**Provided entries:**
____
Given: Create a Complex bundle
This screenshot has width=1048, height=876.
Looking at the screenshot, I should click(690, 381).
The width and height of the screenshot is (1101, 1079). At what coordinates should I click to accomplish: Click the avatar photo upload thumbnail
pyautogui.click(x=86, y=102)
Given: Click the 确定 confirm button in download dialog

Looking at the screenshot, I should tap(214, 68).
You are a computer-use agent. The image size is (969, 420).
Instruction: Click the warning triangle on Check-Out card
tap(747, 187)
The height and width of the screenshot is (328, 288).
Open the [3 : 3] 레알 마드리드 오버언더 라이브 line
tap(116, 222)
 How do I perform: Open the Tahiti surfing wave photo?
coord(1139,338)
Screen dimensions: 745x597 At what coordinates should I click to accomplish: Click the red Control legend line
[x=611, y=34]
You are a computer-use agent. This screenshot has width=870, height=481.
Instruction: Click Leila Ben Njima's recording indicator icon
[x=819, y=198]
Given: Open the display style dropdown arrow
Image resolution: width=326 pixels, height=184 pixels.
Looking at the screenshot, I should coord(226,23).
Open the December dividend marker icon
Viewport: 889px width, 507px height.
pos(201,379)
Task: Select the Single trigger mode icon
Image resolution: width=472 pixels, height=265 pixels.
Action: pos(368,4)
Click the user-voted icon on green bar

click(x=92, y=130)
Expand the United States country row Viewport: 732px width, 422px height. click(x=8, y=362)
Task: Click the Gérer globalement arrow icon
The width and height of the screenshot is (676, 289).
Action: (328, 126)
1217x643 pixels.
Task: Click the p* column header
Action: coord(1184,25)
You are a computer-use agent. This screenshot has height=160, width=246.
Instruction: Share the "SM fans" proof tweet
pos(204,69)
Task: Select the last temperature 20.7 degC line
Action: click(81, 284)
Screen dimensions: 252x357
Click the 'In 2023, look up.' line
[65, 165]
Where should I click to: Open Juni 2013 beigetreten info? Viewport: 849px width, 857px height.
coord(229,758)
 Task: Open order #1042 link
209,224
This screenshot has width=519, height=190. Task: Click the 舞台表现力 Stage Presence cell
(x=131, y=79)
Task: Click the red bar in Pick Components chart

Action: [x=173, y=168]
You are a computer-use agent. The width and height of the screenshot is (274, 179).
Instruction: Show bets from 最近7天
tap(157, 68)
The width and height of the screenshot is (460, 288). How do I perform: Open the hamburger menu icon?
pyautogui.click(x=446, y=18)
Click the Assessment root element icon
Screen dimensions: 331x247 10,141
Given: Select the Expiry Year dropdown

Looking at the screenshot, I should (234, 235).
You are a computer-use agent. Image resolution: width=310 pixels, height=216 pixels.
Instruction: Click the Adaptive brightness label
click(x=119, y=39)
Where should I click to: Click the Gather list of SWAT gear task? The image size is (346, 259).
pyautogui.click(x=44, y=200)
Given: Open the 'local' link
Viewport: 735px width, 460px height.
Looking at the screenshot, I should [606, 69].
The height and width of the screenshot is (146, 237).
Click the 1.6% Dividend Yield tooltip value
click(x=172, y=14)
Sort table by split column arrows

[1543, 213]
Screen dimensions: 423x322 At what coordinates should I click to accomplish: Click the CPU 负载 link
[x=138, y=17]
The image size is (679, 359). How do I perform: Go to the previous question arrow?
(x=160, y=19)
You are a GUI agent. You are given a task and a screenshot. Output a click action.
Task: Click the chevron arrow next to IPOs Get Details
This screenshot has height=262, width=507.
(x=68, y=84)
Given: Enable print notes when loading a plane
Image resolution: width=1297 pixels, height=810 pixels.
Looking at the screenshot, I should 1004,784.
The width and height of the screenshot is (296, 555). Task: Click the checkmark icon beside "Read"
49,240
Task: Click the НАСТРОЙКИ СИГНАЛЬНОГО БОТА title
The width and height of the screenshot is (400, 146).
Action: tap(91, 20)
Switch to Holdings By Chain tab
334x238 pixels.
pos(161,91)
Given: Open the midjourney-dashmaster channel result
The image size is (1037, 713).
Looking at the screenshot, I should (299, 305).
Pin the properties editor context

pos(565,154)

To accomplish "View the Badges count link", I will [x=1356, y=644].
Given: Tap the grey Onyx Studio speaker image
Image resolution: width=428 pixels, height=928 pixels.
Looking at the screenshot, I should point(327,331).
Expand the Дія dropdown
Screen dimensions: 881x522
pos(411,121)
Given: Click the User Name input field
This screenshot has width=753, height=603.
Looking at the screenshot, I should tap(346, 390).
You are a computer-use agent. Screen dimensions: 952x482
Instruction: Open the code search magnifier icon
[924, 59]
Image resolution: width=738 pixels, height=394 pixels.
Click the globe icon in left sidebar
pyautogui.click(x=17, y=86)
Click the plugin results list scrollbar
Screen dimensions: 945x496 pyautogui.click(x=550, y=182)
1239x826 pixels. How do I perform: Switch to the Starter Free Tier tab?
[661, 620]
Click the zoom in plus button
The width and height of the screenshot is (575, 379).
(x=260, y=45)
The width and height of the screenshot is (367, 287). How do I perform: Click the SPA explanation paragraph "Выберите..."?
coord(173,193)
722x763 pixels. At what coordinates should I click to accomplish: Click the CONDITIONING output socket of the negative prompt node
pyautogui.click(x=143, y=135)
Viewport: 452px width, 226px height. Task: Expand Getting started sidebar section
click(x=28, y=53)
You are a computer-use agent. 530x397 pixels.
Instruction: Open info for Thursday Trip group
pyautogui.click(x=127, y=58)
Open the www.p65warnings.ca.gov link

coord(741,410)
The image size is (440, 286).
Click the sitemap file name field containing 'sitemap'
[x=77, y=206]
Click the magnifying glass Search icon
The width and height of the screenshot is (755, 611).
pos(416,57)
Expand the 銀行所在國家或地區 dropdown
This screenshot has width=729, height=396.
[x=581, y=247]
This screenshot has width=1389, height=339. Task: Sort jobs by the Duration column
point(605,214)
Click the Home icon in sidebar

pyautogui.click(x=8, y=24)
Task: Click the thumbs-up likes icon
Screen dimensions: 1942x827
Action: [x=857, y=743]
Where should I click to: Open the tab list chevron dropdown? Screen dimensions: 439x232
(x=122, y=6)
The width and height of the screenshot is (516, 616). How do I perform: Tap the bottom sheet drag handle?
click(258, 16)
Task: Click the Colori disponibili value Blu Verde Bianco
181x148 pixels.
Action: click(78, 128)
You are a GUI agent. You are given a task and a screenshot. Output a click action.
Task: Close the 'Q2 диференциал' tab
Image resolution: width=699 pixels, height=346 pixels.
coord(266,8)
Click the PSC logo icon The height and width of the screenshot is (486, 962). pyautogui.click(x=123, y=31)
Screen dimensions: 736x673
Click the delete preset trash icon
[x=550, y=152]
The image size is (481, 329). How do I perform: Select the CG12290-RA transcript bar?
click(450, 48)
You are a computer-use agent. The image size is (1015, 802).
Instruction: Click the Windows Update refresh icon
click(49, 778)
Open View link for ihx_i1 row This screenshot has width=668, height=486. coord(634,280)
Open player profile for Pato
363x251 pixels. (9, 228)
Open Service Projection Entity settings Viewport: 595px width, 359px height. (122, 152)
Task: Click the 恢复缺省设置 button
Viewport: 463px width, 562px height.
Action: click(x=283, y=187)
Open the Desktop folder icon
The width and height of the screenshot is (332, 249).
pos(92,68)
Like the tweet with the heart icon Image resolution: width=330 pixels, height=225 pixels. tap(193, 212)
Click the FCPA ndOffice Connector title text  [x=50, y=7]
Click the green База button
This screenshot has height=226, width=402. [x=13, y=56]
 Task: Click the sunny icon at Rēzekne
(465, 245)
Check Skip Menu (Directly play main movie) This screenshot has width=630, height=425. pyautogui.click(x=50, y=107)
____
**Your objective:** Read through the data and copy every line where "agent" shows up.

**Solution:**
You are a computer-use agent. The image size is (969, 420).
You are a computer-use agent. This screenshot has width=870, height=481.
You are a computer-use agent. This screenshot has height=160, width=246.
You are a computer-use agent. The width and height of the screenshot is (274, 179).
You are a computer-use agent. Image resolution: width=310 pixels, height=216 pixels.
You are a GUI agent. You are given a task and a screenshot. Output a click action.
You are a computer-use agent. Screen dimensions: 952x482
You are a computer-use agent. 530x397 pixels.
You are a GUI agent. You are given a task and a screenshot. Output a click action.
You are a computer-use agent. The image size is (1015, 802).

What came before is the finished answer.